頭が……痛い。ズキズキと頭が痛み出す。歩く事も難しくなり、その場に俺も倒れる。……目も霞んで……。
* * *
「お姉ちゃん!」
イチ君は、雅姫さんが目を覚ますと同時に、その胸に飛び込んだ。
「生き返った……!!」
どうやら真凛達が倒したみたいだ。私も口角も自然と上がる。
「え?……な、何があったの!? 利名子ちゃんだけ!? み、皆は!? レオは!?」
この空気の中、何一つ知らない雅姫さんは通常通り少し気の抜けた声で慌て出す。
「烈王さん達が貴方を殺した怪物を、殺したんですよ! 外にいますよ! ただ、健人達は事故で死んじゃったので、今は生きてませんが」
「そ、そんな……! け、健人大丈夫!?」
近くに寝たように死んでいる健人を揺さぶりだすが、反応がないので泣きそうになっている。

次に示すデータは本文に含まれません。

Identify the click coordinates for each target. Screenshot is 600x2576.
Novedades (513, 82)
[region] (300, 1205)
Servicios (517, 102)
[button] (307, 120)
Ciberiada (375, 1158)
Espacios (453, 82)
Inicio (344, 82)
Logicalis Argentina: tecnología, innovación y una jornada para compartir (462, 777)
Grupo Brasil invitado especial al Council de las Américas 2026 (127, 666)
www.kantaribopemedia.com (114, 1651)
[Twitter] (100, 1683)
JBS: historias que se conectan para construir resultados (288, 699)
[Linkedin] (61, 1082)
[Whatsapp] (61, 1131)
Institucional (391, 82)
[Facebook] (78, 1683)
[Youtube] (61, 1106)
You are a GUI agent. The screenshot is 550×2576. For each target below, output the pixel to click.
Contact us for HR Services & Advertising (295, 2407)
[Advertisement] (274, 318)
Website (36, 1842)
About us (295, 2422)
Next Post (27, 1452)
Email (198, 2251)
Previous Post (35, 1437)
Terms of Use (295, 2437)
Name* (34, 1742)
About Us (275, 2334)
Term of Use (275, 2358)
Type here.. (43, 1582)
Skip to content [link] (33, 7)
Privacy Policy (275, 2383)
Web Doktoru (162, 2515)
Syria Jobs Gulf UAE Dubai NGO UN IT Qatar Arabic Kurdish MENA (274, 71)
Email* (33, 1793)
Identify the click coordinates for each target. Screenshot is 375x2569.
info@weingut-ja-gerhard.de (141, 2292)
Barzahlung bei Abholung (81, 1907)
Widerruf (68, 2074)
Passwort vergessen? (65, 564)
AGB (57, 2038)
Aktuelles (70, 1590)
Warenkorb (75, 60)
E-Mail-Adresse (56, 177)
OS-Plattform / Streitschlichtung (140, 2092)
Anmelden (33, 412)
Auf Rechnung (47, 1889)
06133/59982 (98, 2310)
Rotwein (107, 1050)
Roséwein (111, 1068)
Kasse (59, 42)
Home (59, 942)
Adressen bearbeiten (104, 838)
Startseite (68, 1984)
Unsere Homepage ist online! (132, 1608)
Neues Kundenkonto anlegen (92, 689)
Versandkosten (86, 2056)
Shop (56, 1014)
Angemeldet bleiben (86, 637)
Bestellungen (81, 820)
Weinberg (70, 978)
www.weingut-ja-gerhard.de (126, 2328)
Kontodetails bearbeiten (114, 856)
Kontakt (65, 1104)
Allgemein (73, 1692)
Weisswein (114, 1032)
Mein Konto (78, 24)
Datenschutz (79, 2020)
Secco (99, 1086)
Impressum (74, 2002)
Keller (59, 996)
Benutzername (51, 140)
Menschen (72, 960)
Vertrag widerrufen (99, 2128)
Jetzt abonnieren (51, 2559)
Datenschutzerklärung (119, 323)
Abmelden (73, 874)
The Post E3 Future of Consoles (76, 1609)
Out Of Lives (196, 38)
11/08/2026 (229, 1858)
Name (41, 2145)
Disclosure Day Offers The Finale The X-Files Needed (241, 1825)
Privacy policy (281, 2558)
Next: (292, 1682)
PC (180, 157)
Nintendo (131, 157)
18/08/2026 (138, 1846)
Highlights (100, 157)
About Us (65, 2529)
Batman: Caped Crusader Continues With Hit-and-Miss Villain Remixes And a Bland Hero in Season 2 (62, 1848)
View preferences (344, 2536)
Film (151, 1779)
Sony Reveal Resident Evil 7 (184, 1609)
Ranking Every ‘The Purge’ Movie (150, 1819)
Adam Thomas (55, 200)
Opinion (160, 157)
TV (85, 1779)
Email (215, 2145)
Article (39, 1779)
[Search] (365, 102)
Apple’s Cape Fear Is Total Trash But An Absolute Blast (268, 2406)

「今日中には生き返りますから……! それよりも外を……」
「……え?」
一度、自分の目を疑いたくなった。塔から見下ろすと四人が血塗れで倒れているのが見えたからだ。
「なにがあったんだ、いつの間にか夜になっているし……て、おい! ニーチャン!? 大丈夫かって……おいコイツラ血塗れだぞ! ここは危ねえお前ら逃げるぞ!」
さっき迄死んでいた塔の人達が外の異変に気付いたようでそそくさと町へと逃げ出して行った。